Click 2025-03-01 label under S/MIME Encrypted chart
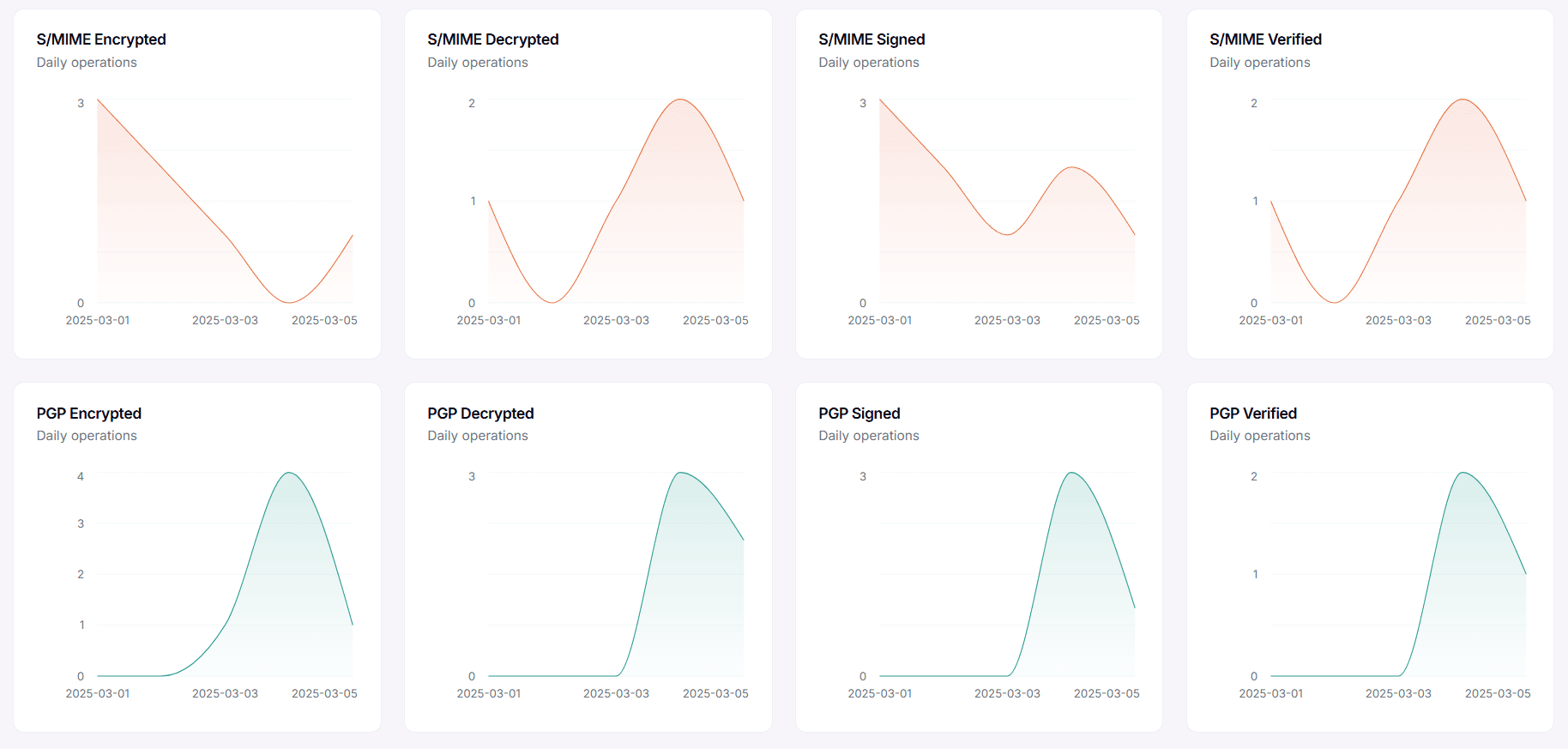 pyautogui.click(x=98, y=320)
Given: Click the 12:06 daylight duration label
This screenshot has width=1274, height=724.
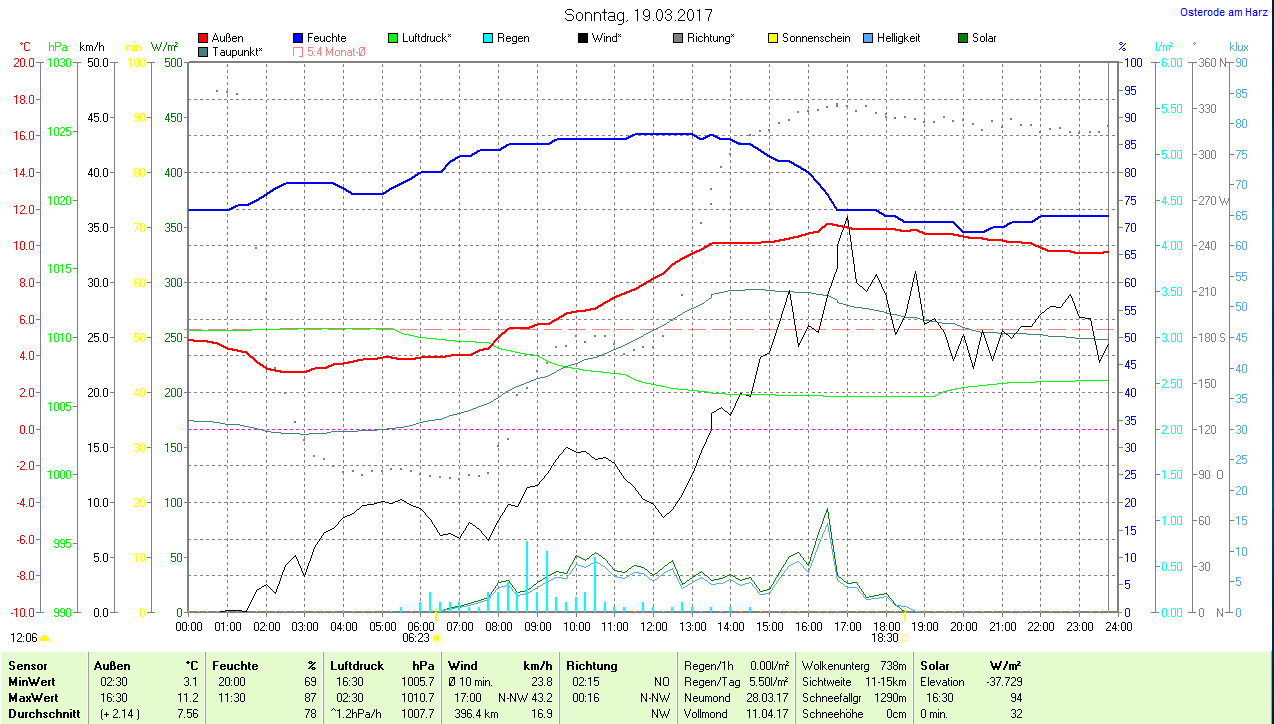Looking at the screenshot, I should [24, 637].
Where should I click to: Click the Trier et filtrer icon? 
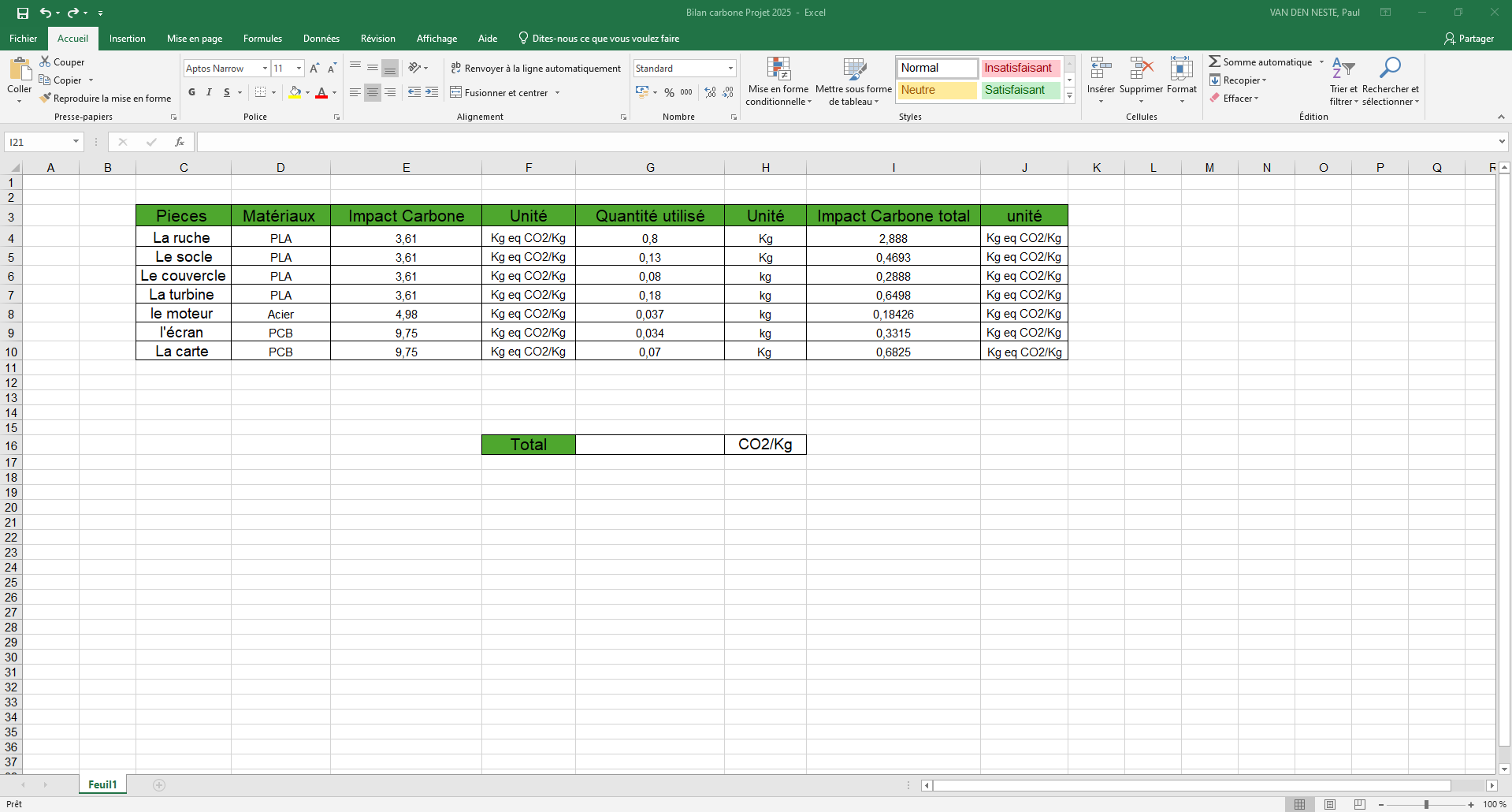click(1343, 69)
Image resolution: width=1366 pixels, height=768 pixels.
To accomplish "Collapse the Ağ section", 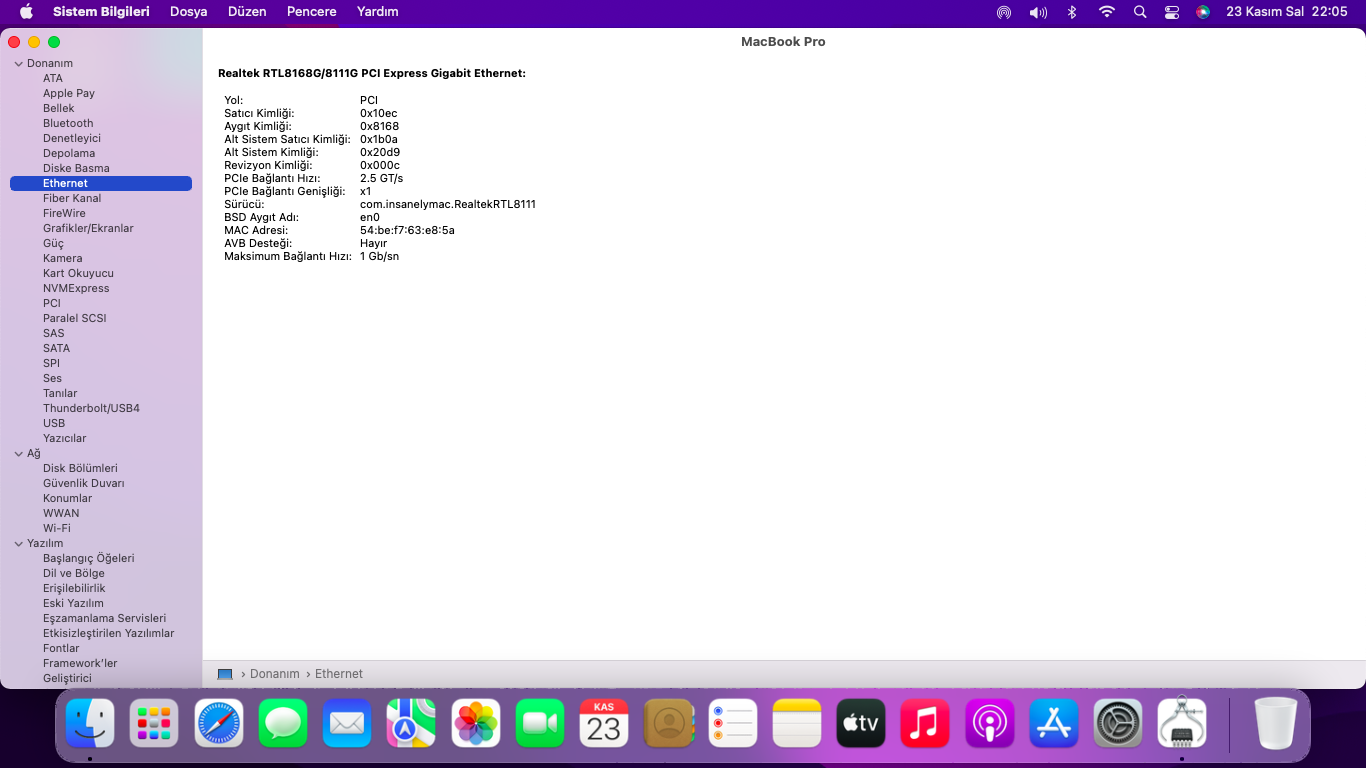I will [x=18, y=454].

---

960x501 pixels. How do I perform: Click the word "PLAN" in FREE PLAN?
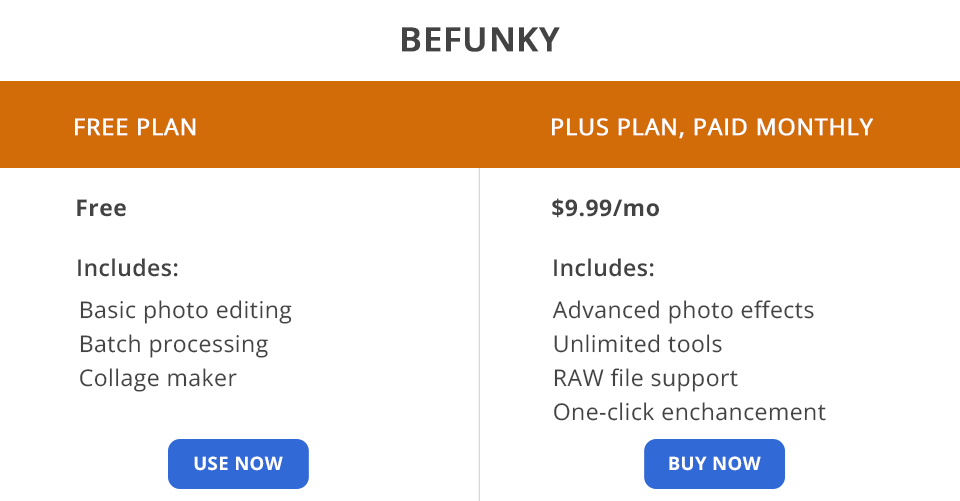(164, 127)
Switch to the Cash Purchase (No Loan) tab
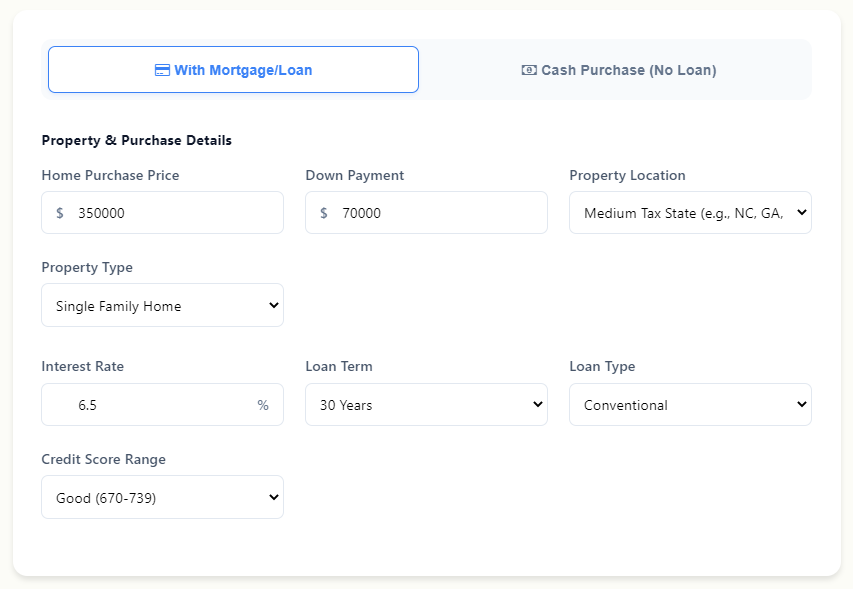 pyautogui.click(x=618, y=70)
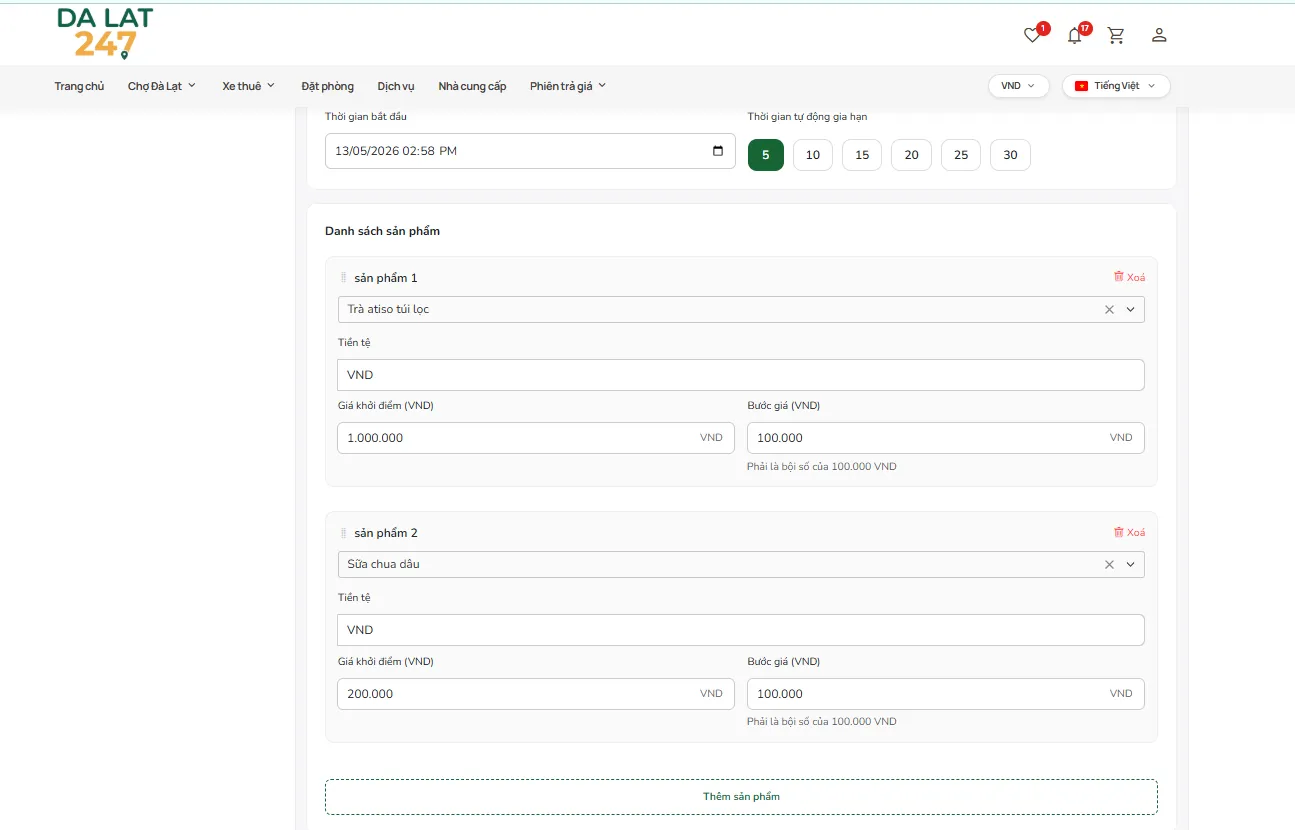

Opis zadania: Przepisz wiernie wiersze rekordów od wiersza zawierającego „960x501 pixels. How” aż po wiersz zawierający „pyautogui.click(x=618, y=70)”, łącznie z oboma. Obrazów nie umieszczaj w odpowiedzi.

Odpowiedź:
960x501 pixels. How do I perform: Click the word "PLAN" in FREE PLAN?
(164, 127)
Switch to the Cash Purchase (No Loan) tab
 pyautogui.click(x=618, y=70)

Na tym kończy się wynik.